With pictures excluded, output exactly the lines that run from the first line of the data below through the line containing "Join Now (215, 1652)".

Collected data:
★ ★ ★ ★ ★ ★ ★
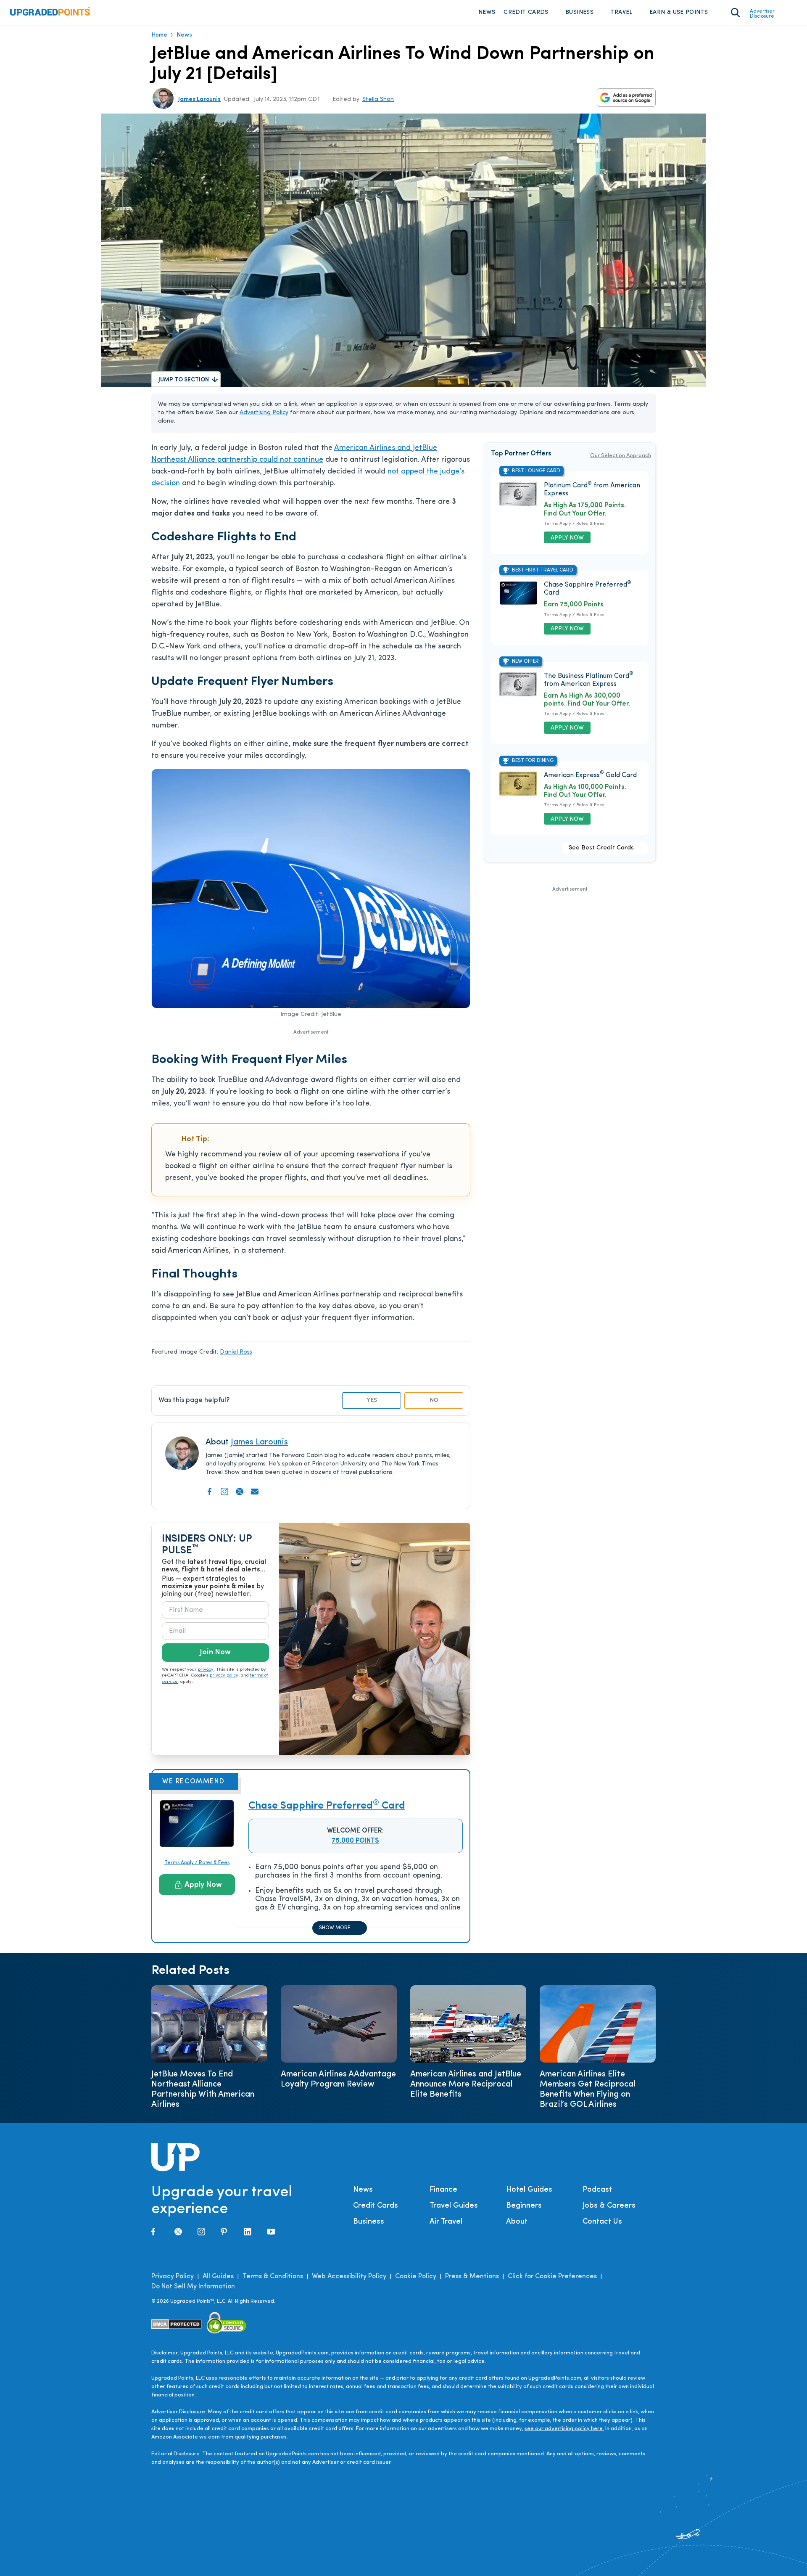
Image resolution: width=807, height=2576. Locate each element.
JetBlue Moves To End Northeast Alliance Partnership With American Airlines (202, 2089)
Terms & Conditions (273, 2276)
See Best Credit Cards (601, 848)
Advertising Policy (264, 413)
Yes (372, 1400)
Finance (443, 2190)
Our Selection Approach (620, 455)
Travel (621, 12)
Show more (334, 1928)
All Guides (218, 2276)
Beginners (524, 2206)
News (486, 12)
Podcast (597, 2190)
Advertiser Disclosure (762, 14)
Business (579, 12)
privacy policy (224, 1675)
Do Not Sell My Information (193, 2286)
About (516, 2222)
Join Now (215, 1652)
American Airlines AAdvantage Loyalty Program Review (338, 2079)
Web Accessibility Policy (349, 2276)
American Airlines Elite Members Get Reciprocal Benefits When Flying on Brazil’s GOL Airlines (587, 2089)
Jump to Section (183, 380)
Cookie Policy (415, 2276)
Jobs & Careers (609, 2206)
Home (159, 35)
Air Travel (446, 2222)
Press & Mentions (472, 2276)
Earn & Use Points (678, 12)
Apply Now (203, 1885)
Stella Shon (378, 99)
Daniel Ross (236, 1352)
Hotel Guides (529, 2190)
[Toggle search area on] (735, 12)
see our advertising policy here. (564, 2428)
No (434, 1400)
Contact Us (602, 2222)
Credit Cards (526, 12)
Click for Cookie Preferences (552, 2276)
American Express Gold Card (590, 775)
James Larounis (199, 99)
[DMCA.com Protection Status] (176, 2324)
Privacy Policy (172, 2276)
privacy (206, 1669)
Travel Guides (454, 2206)
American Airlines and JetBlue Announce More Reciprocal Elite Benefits (465, 2084)
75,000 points (355, 1841)
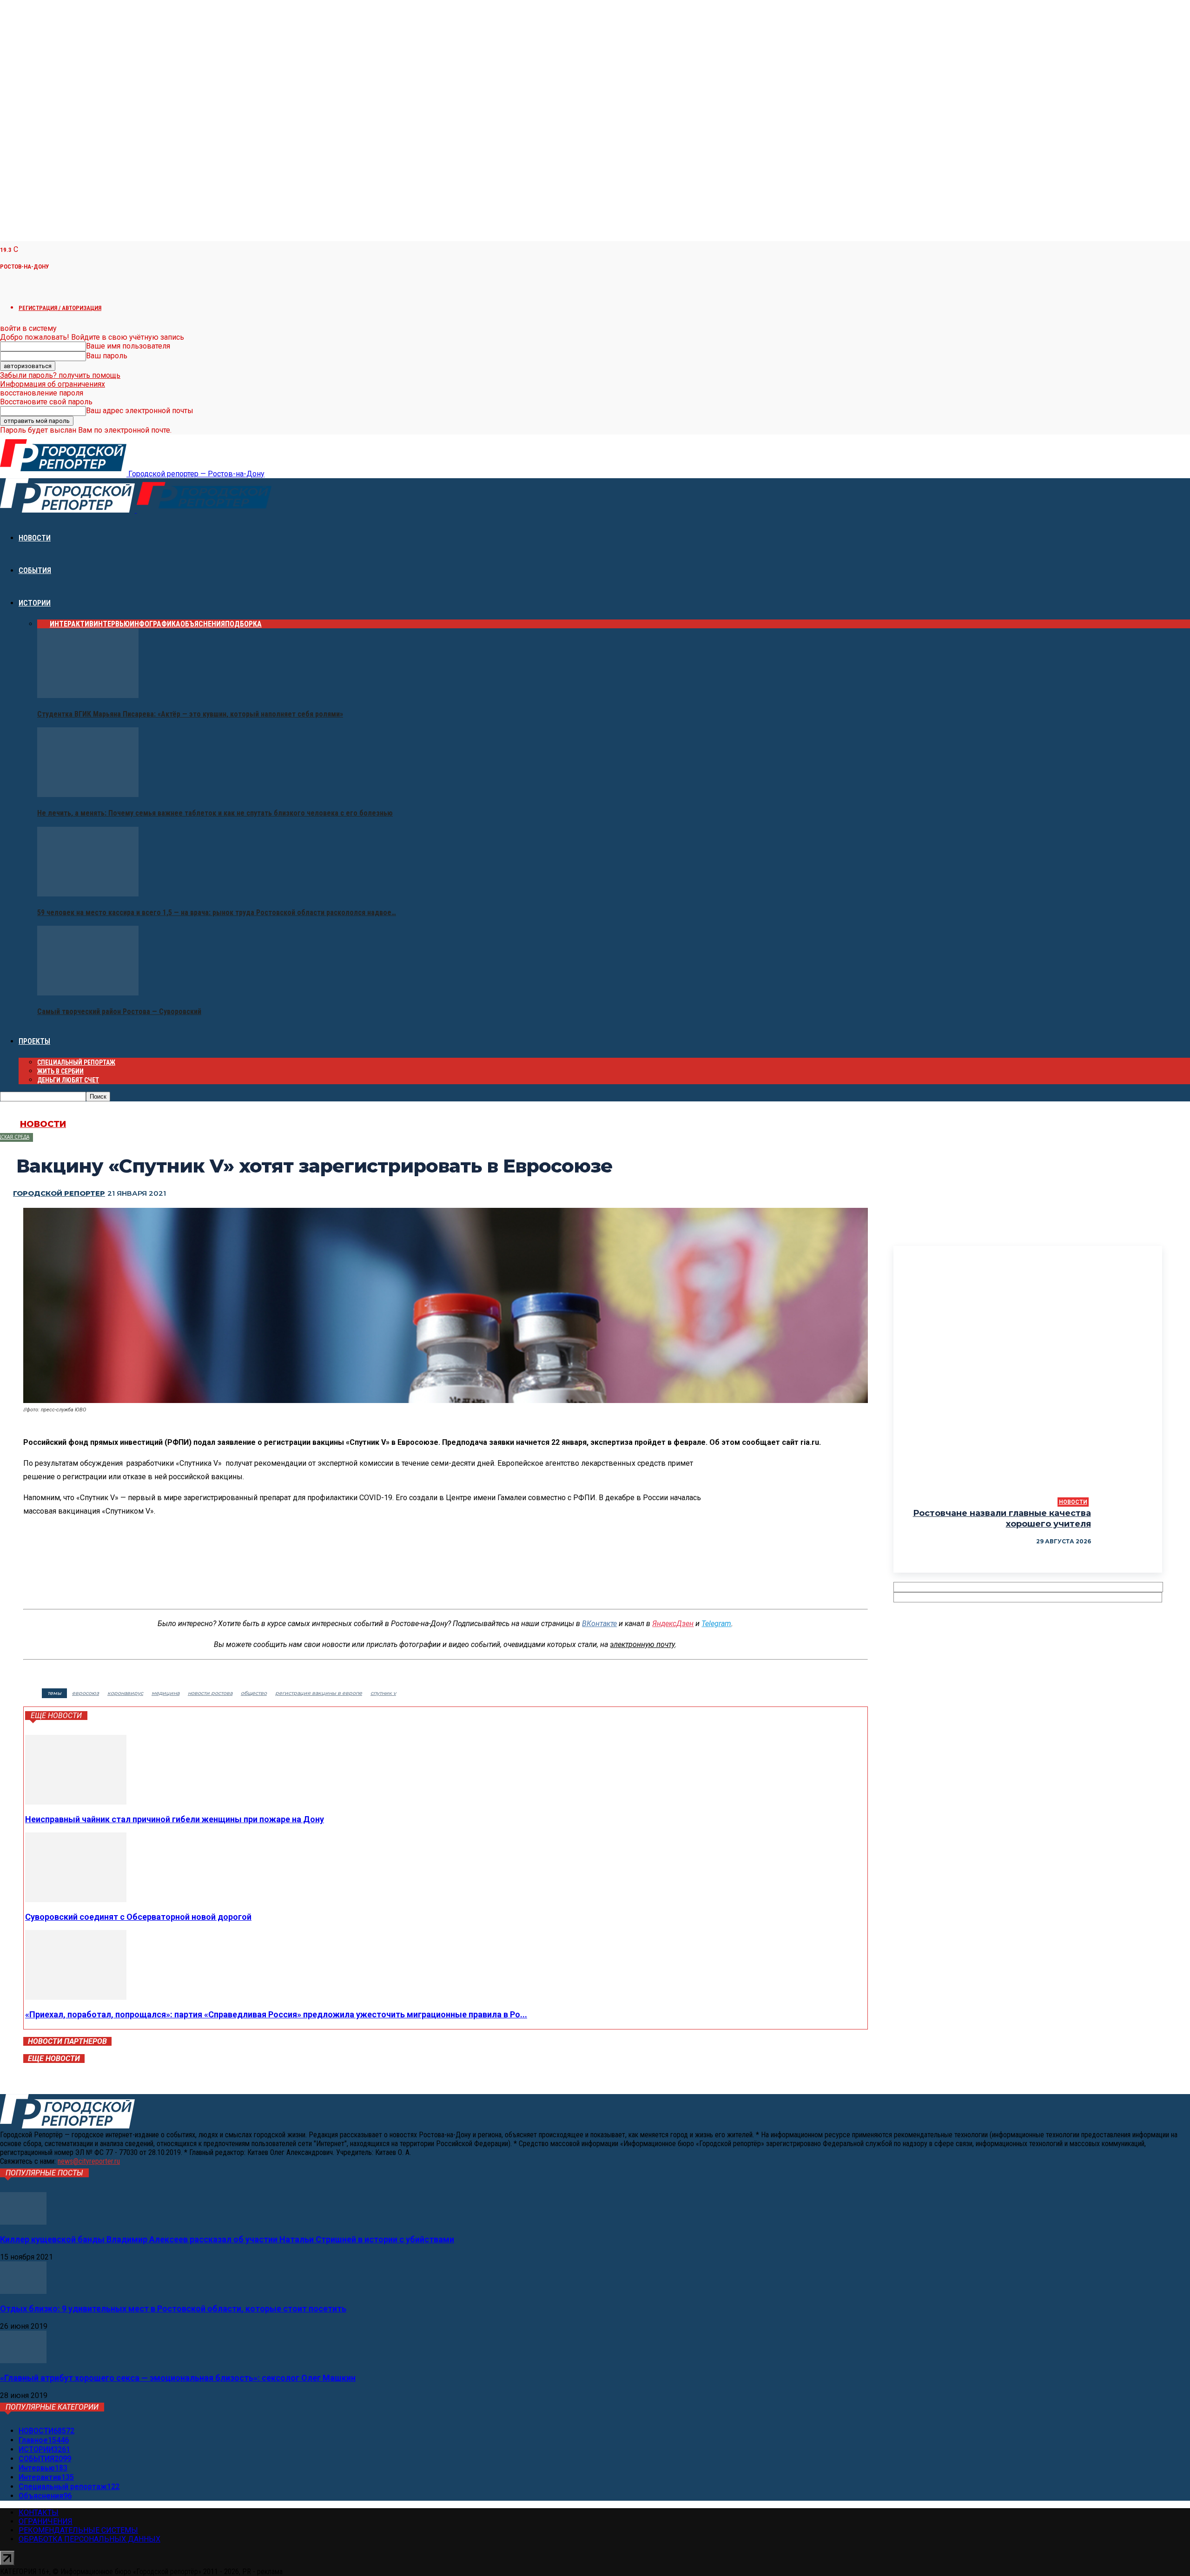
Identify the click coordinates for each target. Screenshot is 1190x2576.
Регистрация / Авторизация (60, 307)
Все (43, 623)
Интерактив (71, 623)
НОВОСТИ (35, 538)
★ ★ ★ ★ ★ ★ ★
* RESPONSE TO THIS TASK *
Image resolution: width=807, height=2576. Locate each element.
JetBlue Moves To End Northeast Alliance Partnership With American Airlines (202, 2089)
Terms & Conditions (273, 2276)
See Best Credit Cards (601, 848)
Advertising Policy (264, 413)
Yes (372, 1400)
Finance (443, 2190)
Our Selection Approach (620, 455)
Travel (621, 12)
Show more (334, 1928)
All Guides (218, 2276)
Beginners (524, 2206)
News (486, 12)
Podcast (597, 2190)
Advertiser Disclosure (762, 14)
Business (579, 12)
privacy policy (224, 1675)
Do Not Sell My Information (193, 2286)
About (516, 2222)
Join Now (215, 1652)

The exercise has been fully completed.